* **Dataset**:
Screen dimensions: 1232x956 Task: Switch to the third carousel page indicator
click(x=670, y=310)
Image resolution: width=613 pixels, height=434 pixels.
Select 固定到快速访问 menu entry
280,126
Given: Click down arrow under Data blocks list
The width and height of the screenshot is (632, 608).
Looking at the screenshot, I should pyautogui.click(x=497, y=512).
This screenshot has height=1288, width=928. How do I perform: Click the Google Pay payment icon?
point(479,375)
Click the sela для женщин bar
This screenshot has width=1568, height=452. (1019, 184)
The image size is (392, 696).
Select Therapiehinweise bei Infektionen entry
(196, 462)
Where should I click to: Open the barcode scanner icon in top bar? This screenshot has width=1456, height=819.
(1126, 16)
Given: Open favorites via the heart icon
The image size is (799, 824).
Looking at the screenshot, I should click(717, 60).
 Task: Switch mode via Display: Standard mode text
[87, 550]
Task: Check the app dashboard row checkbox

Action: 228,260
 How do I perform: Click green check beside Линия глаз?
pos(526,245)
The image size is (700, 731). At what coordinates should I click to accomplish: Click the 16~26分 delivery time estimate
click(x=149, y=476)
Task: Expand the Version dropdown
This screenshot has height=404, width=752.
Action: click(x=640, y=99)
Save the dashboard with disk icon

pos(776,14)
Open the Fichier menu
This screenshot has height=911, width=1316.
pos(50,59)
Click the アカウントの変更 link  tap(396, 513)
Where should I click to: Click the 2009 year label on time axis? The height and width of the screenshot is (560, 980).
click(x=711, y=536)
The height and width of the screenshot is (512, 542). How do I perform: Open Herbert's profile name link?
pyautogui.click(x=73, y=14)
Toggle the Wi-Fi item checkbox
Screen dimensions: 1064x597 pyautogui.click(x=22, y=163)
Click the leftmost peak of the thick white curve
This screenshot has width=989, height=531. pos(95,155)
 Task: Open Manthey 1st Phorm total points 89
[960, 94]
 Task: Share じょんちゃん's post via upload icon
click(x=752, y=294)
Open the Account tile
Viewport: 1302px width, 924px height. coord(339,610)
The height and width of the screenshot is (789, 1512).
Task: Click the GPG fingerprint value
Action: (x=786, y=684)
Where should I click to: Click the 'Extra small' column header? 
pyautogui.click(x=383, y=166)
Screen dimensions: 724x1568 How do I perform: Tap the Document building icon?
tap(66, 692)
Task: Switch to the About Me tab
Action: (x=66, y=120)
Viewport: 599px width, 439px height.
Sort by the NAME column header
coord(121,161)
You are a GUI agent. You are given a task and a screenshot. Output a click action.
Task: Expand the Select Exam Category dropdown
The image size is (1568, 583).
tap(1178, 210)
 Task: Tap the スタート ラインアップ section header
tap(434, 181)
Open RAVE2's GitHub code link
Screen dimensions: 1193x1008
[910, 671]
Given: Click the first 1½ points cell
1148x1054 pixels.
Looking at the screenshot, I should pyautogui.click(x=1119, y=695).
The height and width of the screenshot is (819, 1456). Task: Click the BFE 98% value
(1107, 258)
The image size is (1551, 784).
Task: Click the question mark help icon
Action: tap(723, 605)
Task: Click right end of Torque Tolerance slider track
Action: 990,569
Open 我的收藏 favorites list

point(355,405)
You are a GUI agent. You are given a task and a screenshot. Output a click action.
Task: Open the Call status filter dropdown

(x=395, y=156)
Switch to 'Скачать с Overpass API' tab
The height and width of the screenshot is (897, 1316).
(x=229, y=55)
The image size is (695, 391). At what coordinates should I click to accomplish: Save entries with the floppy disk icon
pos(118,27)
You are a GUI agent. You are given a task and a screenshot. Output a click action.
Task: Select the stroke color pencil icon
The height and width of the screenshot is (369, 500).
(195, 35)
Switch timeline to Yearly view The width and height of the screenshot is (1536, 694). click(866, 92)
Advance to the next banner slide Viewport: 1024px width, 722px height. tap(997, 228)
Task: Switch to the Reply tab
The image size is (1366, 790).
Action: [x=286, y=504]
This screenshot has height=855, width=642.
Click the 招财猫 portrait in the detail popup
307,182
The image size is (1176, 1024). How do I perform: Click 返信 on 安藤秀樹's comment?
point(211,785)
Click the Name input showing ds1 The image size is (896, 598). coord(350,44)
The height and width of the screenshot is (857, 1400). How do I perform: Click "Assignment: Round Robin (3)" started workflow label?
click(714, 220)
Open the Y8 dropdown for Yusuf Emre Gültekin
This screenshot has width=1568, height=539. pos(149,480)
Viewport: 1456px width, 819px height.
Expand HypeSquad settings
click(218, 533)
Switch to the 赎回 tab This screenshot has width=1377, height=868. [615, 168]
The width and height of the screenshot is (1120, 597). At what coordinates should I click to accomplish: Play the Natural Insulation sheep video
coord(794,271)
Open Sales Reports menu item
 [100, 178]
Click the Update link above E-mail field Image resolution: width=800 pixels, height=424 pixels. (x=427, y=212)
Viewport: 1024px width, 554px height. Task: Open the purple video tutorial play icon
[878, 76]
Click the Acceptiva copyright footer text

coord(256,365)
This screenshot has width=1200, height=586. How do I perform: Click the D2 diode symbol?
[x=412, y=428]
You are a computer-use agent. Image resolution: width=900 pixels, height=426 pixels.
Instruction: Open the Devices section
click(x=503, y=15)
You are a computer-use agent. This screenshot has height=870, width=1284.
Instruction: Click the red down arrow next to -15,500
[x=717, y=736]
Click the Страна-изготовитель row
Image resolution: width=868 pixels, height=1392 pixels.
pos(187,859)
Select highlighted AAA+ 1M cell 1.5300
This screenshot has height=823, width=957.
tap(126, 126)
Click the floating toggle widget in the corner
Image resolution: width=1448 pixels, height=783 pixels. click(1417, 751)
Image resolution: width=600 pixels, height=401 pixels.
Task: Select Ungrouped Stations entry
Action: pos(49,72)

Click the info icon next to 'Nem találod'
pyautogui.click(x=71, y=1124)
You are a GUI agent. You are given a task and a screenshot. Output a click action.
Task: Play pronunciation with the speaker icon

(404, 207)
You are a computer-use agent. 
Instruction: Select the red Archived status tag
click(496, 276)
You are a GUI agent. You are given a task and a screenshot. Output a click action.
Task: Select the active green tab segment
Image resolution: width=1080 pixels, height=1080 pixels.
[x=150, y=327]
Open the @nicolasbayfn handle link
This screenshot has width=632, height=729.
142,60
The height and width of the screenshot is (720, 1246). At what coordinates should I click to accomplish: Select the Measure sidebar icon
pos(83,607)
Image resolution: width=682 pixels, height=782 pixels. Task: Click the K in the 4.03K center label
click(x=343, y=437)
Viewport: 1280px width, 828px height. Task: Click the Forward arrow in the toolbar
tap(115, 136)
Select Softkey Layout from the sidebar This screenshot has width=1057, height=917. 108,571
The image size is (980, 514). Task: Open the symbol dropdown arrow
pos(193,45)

* **What to work on**:
In the entries above, the lines from the one bearing "Open RAVE2's GitHub code link" up to and including the one bearing "This screenshot has height=855, width=642." should be transcribed exactly; no other line is wanted.

* **Finished task**:
Open RAVE2's GitHub code link
Screen dimensions: 1193x1008
[910, 671]
Given: Click the first 1½ points cell
1148x1054 pixels.
Looking at the screenshot, I should pyautogui.click(x=1119, y=695).
The height and width of the screenshot is (819, 1456). Task: Click the BFE 98% value
(1107, 258)
The image size is (1551, 784).
Task: Click the question mark help icon
Action: tap(723, 605)
Task: Click right end of Torque Tolerance slider track
Action: 990,569
Open 我的收藏 favorites list

point(355,405)
You are a GUI agent. You are given a task and a screenshot. Output a click action.
Task: Open the Call status filter dropdown

(x=395, y=156)
Switch to 'Скачать с Overpass API' tab
The height and width of the screenshot is (897, 1316).
(x=229, y=55)
The image size is (695, 391). At what coordinates should I click to accomplish: Save entries with the floppy disk icon
pos(118,27)
You are a GUI agent. You are given a task and a screenshot. Output a click action.
Task: Select the stroke color pencil icon
The height and width of the screenshot is (369, 500).
(195, 35)
Switch timeline to Yearly view The width and height of the screenshot is (1536, 694). click(866, 92)
Advance to the next banner slide Viewport: 1024px width, 722px height. tap(997, 228)
Task: Switch to the Reply tab
The image size is (1366, 790).
Action: [x=286, y=504]
This screenshot has height=855, width=642.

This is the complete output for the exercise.